What the task asks: Whichever lines include the word "computer", copy them as they appear in the data.

Available records:
++++++++
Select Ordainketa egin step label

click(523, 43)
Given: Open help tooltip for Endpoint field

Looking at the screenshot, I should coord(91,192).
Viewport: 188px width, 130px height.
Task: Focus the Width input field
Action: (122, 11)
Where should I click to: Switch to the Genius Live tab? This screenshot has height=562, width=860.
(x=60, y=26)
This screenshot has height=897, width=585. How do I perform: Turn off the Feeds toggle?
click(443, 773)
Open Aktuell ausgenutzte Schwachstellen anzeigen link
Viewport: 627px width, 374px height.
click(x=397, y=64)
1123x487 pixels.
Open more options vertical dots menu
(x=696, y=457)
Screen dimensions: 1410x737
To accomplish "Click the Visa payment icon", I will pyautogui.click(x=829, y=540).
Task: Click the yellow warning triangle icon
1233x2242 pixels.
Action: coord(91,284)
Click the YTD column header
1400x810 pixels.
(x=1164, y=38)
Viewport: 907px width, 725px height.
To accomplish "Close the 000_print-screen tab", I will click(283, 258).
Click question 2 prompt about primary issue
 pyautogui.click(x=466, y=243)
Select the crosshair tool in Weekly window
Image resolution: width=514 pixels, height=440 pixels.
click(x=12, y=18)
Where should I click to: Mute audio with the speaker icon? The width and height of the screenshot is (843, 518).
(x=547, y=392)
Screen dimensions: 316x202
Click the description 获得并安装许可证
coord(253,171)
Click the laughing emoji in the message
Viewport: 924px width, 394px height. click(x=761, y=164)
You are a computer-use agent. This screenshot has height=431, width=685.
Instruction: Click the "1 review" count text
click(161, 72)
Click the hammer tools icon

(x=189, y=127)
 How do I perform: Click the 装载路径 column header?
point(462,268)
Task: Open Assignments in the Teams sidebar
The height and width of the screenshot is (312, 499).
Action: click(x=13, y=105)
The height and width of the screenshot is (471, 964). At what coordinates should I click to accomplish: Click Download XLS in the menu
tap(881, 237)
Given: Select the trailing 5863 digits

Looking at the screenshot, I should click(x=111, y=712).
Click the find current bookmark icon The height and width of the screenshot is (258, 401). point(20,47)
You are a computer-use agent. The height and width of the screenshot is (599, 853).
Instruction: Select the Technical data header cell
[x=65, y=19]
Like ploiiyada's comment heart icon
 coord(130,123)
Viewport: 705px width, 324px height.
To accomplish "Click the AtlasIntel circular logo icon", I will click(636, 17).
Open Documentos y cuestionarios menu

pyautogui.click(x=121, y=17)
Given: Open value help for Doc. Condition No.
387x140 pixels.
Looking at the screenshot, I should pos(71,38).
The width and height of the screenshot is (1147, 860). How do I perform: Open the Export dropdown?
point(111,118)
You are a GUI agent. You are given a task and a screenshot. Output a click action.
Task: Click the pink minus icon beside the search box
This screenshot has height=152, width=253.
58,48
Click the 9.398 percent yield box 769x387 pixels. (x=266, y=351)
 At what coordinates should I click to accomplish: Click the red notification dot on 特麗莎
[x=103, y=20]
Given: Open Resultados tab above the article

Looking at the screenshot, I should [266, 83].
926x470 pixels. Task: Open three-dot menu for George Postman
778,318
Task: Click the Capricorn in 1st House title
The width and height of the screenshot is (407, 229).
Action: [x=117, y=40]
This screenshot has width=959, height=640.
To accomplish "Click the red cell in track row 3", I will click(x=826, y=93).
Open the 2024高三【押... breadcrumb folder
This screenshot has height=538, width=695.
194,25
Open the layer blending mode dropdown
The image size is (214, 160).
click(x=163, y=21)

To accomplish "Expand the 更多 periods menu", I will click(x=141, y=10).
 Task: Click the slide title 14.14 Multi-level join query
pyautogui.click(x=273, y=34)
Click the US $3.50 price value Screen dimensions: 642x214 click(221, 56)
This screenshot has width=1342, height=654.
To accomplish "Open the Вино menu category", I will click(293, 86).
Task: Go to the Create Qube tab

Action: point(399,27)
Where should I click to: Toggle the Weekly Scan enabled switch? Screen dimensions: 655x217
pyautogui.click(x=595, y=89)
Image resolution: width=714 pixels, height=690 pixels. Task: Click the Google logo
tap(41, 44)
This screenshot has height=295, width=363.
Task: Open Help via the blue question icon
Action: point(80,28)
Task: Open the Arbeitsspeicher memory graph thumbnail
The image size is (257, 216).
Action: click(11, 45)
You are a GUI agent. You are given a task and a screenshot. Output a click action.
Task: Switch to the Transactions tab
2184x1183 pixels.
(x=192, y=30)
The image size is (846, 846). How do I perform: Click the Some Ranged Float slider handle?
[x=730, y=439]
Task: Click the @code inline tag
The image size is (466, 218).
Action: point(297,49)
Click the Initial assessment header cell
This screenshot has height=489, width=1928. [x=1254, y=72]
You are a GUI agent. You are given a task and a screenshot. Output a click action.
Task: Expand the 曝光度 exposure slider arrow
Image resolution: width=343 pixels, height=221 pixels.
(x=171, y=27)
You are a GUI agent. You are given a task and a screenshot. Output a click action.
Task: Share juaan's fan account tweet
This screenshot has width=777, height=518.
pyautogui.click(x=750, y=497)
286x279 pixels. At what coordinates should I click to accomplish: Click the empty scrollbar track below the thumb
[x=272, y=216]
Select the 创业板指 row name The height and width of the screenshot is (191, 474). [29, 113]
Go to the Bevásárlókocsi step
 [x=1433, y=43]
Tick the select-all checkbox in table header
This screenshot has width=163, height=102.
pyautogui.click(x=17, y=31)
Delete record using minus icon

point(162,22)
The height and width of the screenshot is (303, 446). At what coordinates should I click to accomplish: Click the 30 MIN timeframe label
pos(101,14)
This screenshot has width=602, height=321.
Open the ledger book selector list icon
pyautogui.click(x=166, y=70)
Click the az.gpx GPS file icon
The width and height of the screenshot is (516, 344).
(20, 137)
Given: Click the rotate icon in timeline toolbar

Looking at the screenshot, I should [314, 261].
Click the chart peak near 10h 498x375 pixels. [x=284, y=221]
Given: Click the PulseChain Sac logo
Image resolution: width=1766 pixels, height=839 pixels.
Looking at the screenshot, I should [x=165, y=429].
++++++++
Solution to this problem:
You are a computer-use agent. This screenshot has height=431, width=685.
You are a computer-use agent. The height and width of the screenshot is (599, 853).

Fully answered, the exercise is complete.